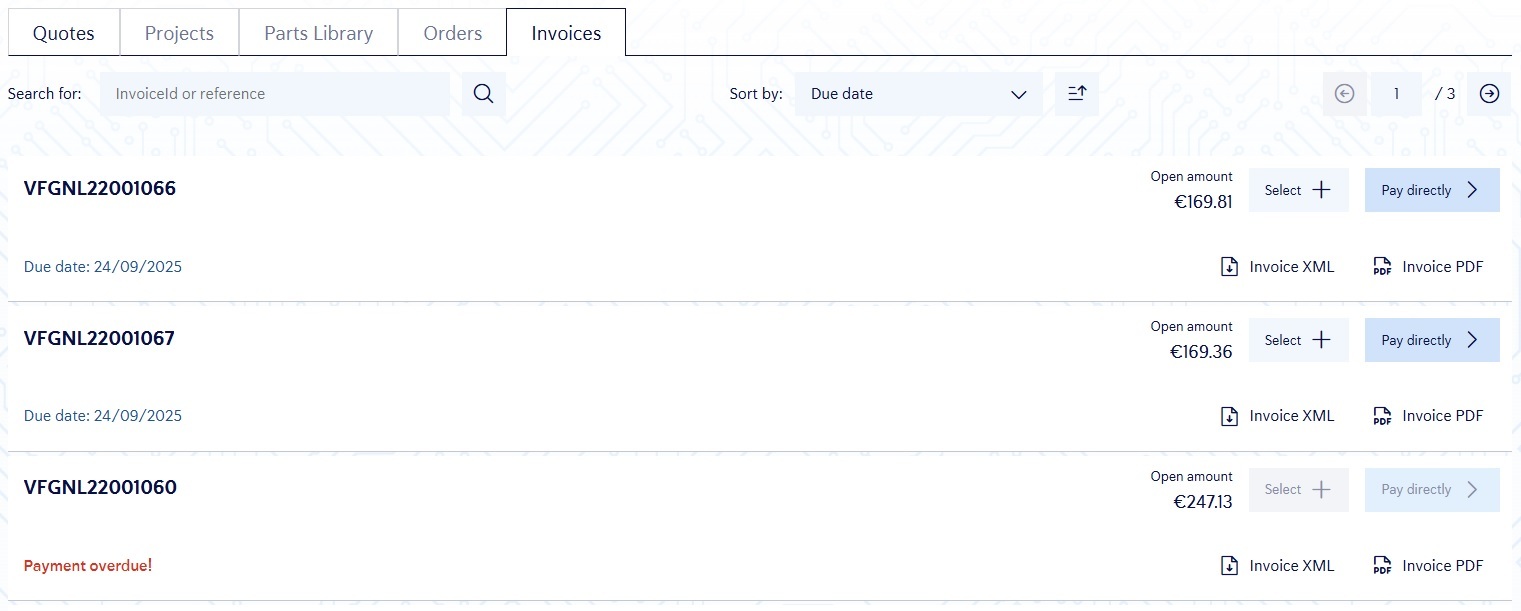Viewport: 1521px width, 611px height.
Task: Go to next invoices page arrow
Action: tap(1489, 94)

---

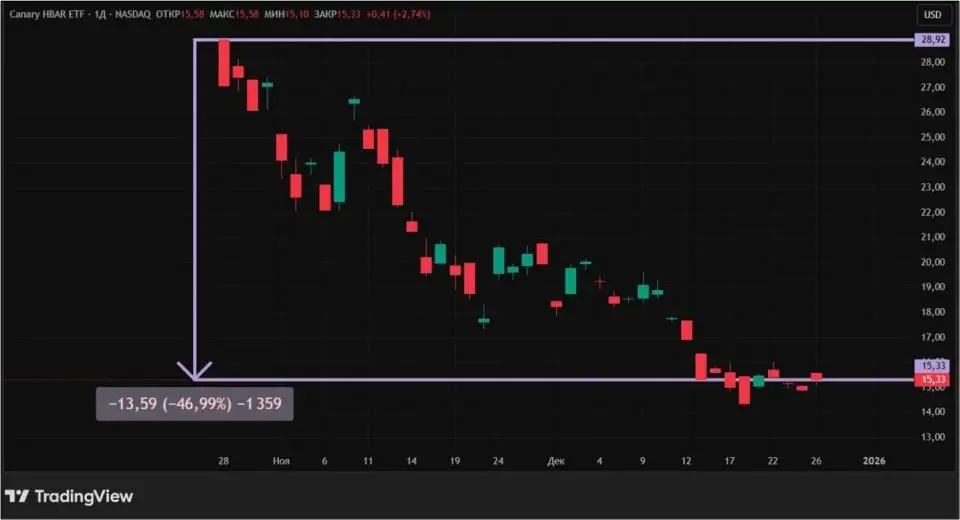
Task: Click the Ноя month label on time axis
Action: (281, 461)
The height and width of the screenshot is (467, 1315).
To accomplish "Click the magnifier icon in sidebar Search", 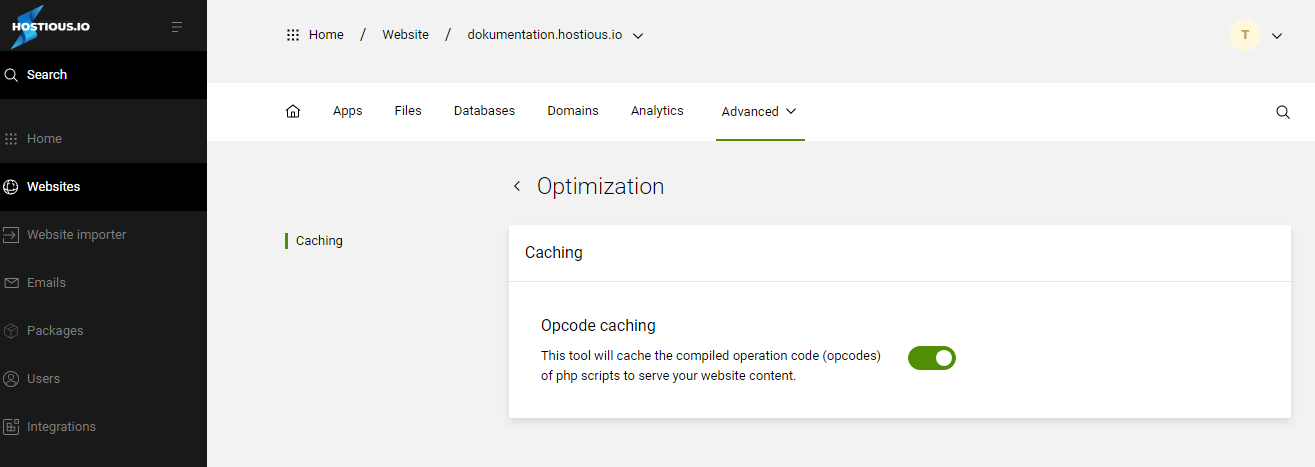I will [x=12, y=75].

==

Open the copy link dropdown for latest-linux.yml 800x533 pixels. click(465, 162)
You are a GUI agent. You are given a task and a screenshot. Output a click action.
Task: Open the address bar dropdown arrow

* Aim
Pull out every line of the records above that contains the word "Open".

* Exercise response
Open the copy link dropdown for latest-linux.yml 800x533 pixels. click(465, 162)
Task: Open the address bar dropdown arrow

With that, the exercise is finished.